Bad blocks are caused by hardware faults, but that doesn't mean that they're only fixable by hardware means. All hard drives have bad blocks; most operating systems work around bad blocks by having a list of known-bad-blocks that they don't attempt to write on. When you do a low-level format of a disk (e.g. using the 'zero all blocks' of Apple's format) it should hit on every block and discover which the bad ones are (and then mark it as such, and move on).

A format (like a QuickFormat on Windows) doesn't actually touch every byte on disk. It just clears out the indexes that are used to present directories; sort of like having a notepad with a list of scribbled page numbers on the first page; rubbing out numbers on the first page doesn't make the rest of the data disappear, but you also don't find that some of your pages are torn or missing, either).

You might have been able to fix this in Apple's disk utility by formatting with another filesystem (e.g. ext2/Unix) and doing a zero-byte-erase.

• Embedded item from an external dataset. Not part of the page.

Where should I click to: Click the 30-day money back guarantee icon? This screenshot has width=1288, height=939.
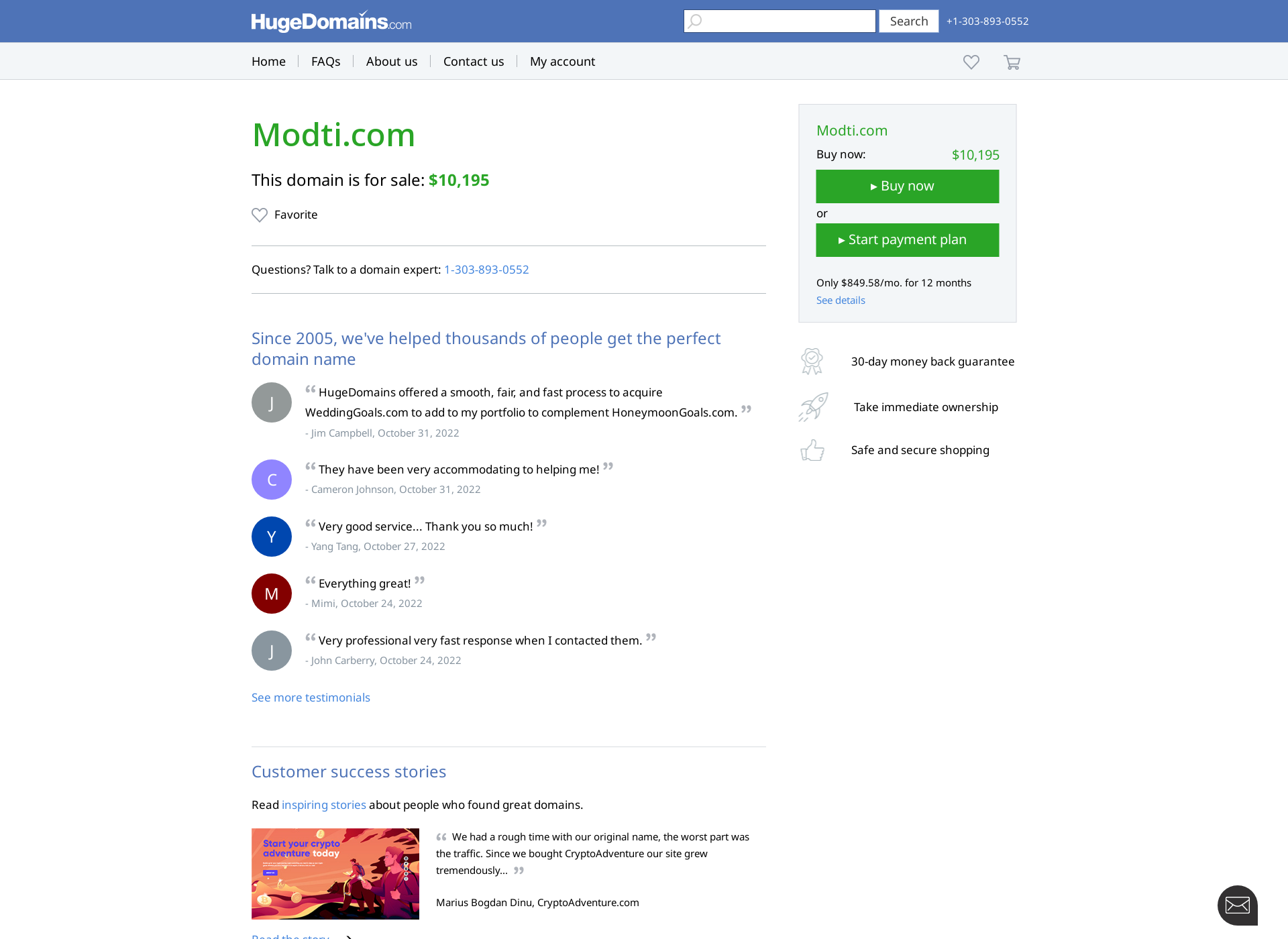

Then, you do the format with HFS+ (or FAT) and it should have figured out which the bad blocks are by then.

Incidentally, this is why security services never recycle disks, even after they've been formatted/wiped. There's a slim possibility that there may have been data that's written to a 'bad block' and has skipped any wiping attempts, even though some of the information might be recoverable. They all get shredded and destroyed physically ...

The alternative is to place a strategic file over the bad block location, and then not move the block. However, some defrag utilities work by copying files from one place to another, so a defrag will cause this process to fail. But by the sounds of things, the iPod doesn't have track of where the bad blocks are (though I'm surprised that when mounted on the Mac, it doesn't figure it out).

Sometimes, bad block lists become full, and then you start to see these problems. Because there's no more space to store a list of bad blocks, bad blocks will start appearing. That's usually a good time to think about buying a new one anyway ...

BTW a lot of hard drives have logic built in to remap bad blocks, even if the OS doesn't. Probably not on embedded systems like the iPod though.